Undue Delay in Filing an Amended Complaint Not An Exception to the Affirm for Any Reason Rule

In Nettles v. White, released by the Alabama Court of Civil Appeals on April 4, 2008, the court determined that an appellate court may affirm on the basis of undue delay in filing an amended complaint even though that ground was not raised in the trial court.     

Nettles was a wheels case in which the defendant moved to dismiss the amended complaint, arguing that the claims it stated were time-barred and did not relate back.  The trial court granted the defendant's motion for summary judgment, but did not explain its rationale. 

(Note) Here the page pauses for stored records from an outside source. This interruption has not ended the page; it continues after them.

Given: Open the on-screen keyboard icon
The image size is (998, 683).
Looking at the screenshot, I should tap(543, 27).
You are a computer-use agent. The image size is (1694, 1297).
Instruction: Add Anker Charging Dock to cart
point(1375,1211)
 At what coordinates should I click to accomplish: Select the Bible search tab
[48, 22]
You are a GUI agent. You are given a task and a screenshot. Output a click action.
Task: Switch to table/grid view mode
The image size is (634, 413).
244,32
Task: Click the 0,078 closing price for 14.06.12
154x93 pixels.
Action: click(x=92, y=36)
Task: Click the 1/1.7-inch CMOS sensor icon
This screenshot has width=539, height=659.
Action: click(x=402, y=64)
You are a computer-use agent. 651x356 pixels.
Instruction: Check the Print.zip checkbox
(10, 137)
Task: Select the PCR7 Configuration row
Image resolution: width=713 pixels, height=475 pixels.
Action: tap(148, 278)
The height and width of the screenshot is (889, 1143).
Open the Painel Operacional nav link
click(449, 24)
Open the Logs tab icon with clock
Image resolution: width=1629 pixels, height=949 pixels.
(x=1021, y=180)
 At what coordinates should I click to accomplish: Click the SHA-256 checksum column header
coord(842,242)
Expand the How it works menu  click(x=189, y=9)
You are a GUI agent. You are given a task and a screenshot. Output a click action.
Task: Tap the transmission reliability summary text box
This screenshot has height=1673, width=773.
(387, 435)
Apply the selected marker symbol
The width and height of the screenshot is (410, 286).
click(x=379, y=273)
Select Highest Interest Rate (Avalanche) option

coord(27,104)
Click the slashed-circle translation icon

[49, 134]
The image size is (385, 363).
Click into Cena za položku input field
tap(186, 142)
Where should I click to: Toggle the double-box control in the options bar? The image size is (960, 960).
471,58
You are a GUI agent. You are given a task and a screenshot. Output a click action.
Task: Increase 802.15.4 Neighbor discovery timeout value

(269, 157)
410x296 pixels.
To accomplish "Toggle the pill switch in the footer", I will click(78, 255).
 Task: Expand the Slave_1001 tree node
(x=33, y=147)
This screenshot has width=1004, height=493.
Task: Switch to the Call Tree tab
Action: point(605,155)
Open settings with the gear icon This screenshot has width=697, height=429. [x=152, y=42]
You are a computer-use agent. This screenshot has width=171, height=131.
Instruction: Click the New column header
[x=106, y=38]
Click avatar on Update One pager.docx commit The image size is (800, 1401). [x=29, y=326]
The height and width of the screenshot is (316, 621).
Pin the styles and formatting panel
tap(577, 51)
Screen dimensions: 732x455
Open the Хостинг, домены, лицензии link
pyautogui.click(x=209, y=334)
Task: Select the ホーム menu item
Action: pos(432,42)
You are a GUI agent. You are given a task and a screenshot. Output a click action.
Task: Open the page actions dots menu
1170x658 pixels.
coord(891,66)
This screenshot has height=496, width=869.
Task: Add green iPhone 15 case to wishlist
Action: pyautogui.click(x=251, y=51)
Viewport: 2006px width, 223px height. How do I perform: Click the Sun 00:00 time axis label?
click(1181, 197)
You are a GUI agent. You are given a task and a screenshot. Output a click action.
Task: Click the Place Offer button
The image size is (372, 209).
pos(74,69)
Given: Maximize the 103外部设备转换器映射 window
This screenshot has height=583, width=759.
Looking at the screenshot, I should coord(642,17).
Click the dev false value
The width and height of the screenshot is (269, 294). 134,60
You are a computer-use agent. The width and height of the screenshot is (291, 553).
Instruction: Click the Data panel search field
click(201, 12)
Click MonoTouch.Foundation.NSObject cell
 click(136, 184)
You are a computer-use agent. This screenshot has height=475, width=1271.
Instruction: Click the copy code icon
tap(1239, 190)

The defendant argued on appeal that even if the claims in the amended complaint related back to the date the original complaint was filed, the trial court correctly dismissed the claims because the plaintiff had unduly delayed the filing of them.  The Court of Civil Appeals agreed that there was undue delay in filing the amended complaint.  The defendant, however, had not raised undue delay as a grounds in support of his summary judgment motion below.  

In analyzing whether the failure to raise the undue delay was fatal to the defendant's argument on appeal, the court noted the long-standing rule that an appellate court will affirm the trial court on any valid legal ground presented by the record, regardless of whether that ground was considered, or even if it was rejected by the trial court. The court further noted the two exceptions to that rule: where due process requires some type of notice at the trial court level and where a summary judgment movant failed to assert that a non-movant failed to produce substantial evidence in support of an element of his claim.  The issue before the court, then, was whether or not undue delay in filing an amended complaint falls within one of the two exceptions to the general rule that an appellate court can affirm on any valid legal ground found in the record. 

The court concluded that it did not, relying on dicta in Prior v. Cancer Surgery of Mobile, P.C., 959 So.2d 1092, 1097 n. 2 (Ala. 2006).  In that case, the Alabama Supreme Court affirmed the trial court's grant of summary judgment in favor of the defendant, finding that the claims asserted did not relate back to the filing of the original complaint.  However, in a footnote, the supreme court noted that it could have affirmed the trial court's judgment on the ground that there had been an undue delay in the filing of the second amended complaint.  The court concluded that it could be inferred from the supreme court's omission of any mention of the defendant's having asserted undue delay as a ground in support of its summary judgment motion and from the supreme court's citing the rule that it will affirm a trial court's judgment if it is right for any reason that the defendant in Prior had not raised undue delay in the filing of the second amended complaint as a ground in support of its summary judgment motion.  Accordingly, the court concluded that it could affirm on the ground that there was undue delay in the filing of an amended complaint even though that ground was not presented in the trial court.